# genkernel no compila kernel 3.4.9-gentoo [solucionado]

## Luciernaga

Hola, ya estoy aquí otra vez ... con problemas ... puuffffff

Pues eso, como reza el título, me explico ...

Por razones que no vienen al caso instalo de nuevo la Gentoo.

La máquina es una Tyan S7002 con 2 CPUs Xeon E5620, más 24GB de memoria, etc. etc.

Bien, nunca me dió problemas con instalaciones Gentoo anteriores pero ahora al compilar el núcleo con genkernel --menuconfig all me sale con este error ...

........................

  CC [M]  drivers/net/wireless/rtl818x/rtl8187/rfkill.o

  LD [M]  drivers/net/wireless/rtl818x/rtl8187/rtl8187.o

  CC [M]  drivers/net/wireless/zd1211rw/zd_chip.o

  CC [M]  drivers/scsi/lpfc/lpfc_scsi.o

  CC [M]  drivers/net/wireless/zd1211rw/zd_mac.o

cc1: warnings being treated as errors

drivers/scsi/lpfc/lpfc_scsi.c: In function 'lpfc_bg_setup_bpl':

drivers/scsi/lpfc/lpfc_scsi.c:1900:11: error: unused variable 'rc'

drivers/scsi/lpfc/lpfc_scsi.c: In function 'lpfc_bg_setup_bpl_prot':

drivers/scsi/lpfc/lpfc_scsi.c:2037:11: error: unused variable 'rc'

drivers/scsi/lpfc/lpfc_scsi.c: In function 'lpfc_bg_setup_sgl':

drivers/scsi/lpfc/lpfc_scsi.c:2256:11: error: unused variable 'rc'

drivers/scsi/lpfc/lpfc_scsi.c: In function 'lpfc_bg_setup_sgl_prot':

drivers/scsi/lpfc/lpfc_scsi.c:2386:11: error: unused variable 'rc'

make[3]: *** [drivers/scsi/lpfc/lpfc_scsi.o] Error 1

make[2]: *** [drivers/scsi/lpfc] Error 2

make[1]: *** [drivers/scsi] Error 2

make[1]: *** Waiting for unfinished jobs....

  CC [M]  drivers/net/wireless/zd1211rw/zd_rf_al2230.o

  CC [M]  drivers/net/wireless/zd1211rw/zd_rf_rf2959.o

  CC [M]  drivers/net/wireless/zd1211rw/zd_rf_al7230b.o

  CC [M]  drivers/net/wireless/zd1211rw/zd_rf_uw2453.o

  CC [M]  drivers/net/wireless/zd1211rw/zd_rf.o

  CC [M]  drivers/net/wireless/zd1211rw/zd_usb.o

  LD [M]  drivers/net/wireless/zd1211rw/zd1211rw.o

make: *** [drivers] Error 2

* Gentoo Linux Genkernel; Version 3.4.24_p2[0m

* Running with options: --menuconfig all

* ERROR: Failed to compile the "modules" target...

* -- Grepping log... --

* -- End log... --

* Please consult /var/log/genkernel.log for more information and any

* errors that were reported above.

* Report any genkernel bugs to bugs.gentoo.org and

* assign your bug to genkernel@gentoo.org.

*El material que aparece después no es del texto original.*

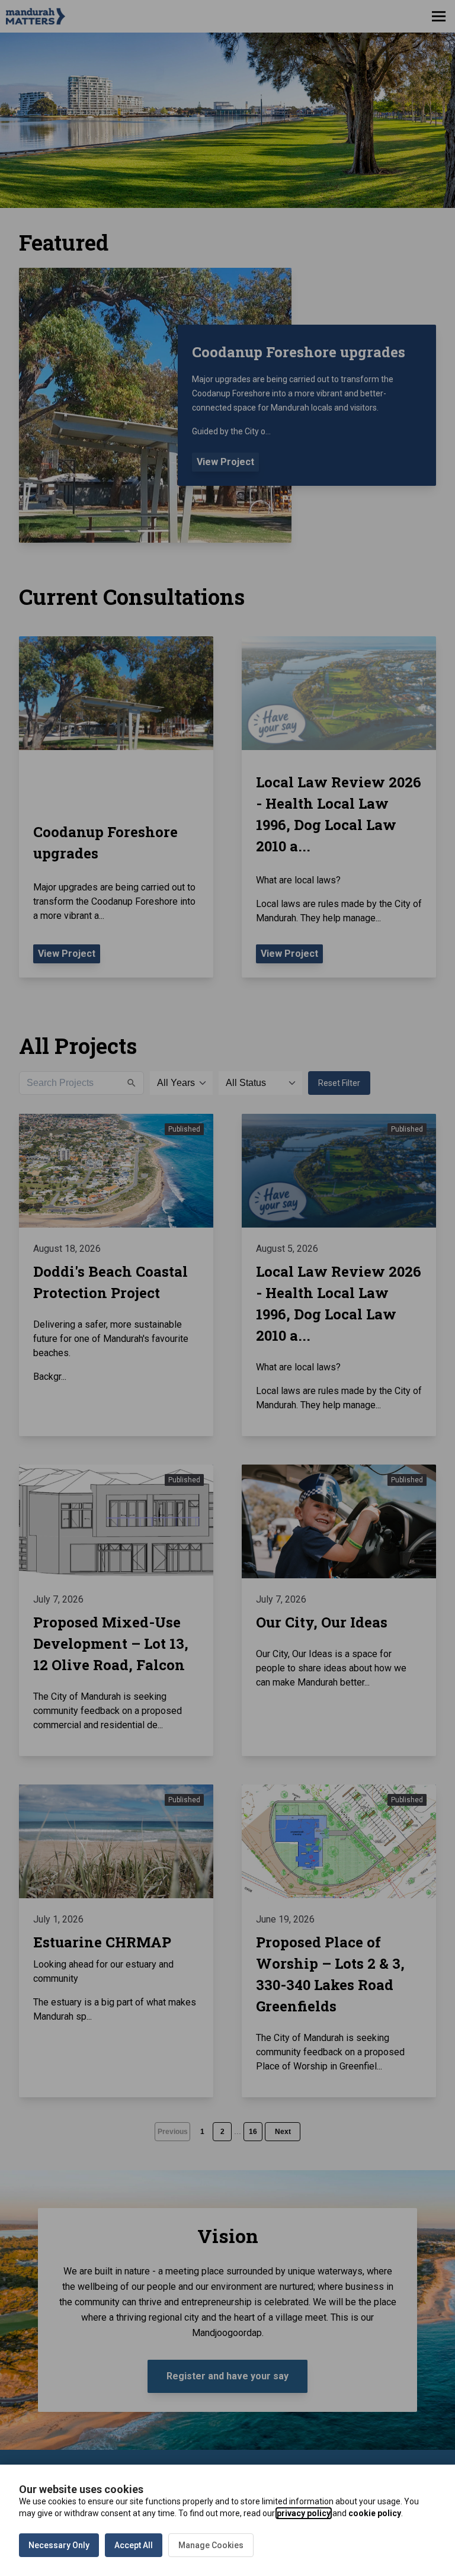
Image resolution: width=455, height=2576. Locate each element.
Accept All (133, 2545)
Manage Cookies (210, 2545)
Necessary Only (58, 2545)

Please include

* as much information as you can in your bug report; attaching

* /var/log/genkernel.log so that your issue can be dealt with effectively.

* 

* Please do *not* report compilation failures as genkernel bugs!

* 

He intentado deshabilitar todo lo relacionado con Wireless puesto que la máquina no incorpora ningún dispositivo parecido, tan solo dos tarjetas Ethernet Intel 82574, sin lograr que compile nada y de verdad que lo he intentado múltiples veces con otras tantas probabilidades negativas todas con el mismo resultado.

¿Qué es lo que hago mal, o dicho de otra forma, qué se me pasa por alto?

Gracias por vuestras respuestas ...  :Sad: 

----------

## gringo

https://forums.gentoo.org/viewtopic-t-935926.html

resumiendo : o usas un kernel mas actualizado o simplemente entra en el menú del kernel y desactivas esa opción.

saluetes

----------

## Luciernaga

Muchas gracias gringo, por la ayuda ...

Realmente encontrar el problema a cuatro niveles por debajo de la principal del núcleo es de gurús, en mi caso ni en sueños lo hubiera encontrado.

/

-> Device Drivers

-> SCSI device support

-> SCSI low-level drivers (SCSI_LOWLEVEL [=y]

-> Emulex LigthPulse Fibre Channel Support

De todas formas debo entonar un mea culpa por estar un poquillo desconectado de los acontecimientos del foro, un poco por menguar la salud, otro poco por andar buscando cosas novedosas, y al final uno no puede estar en todo que los años no perdonan ...

Un cordial saludo  :Smile: 

----------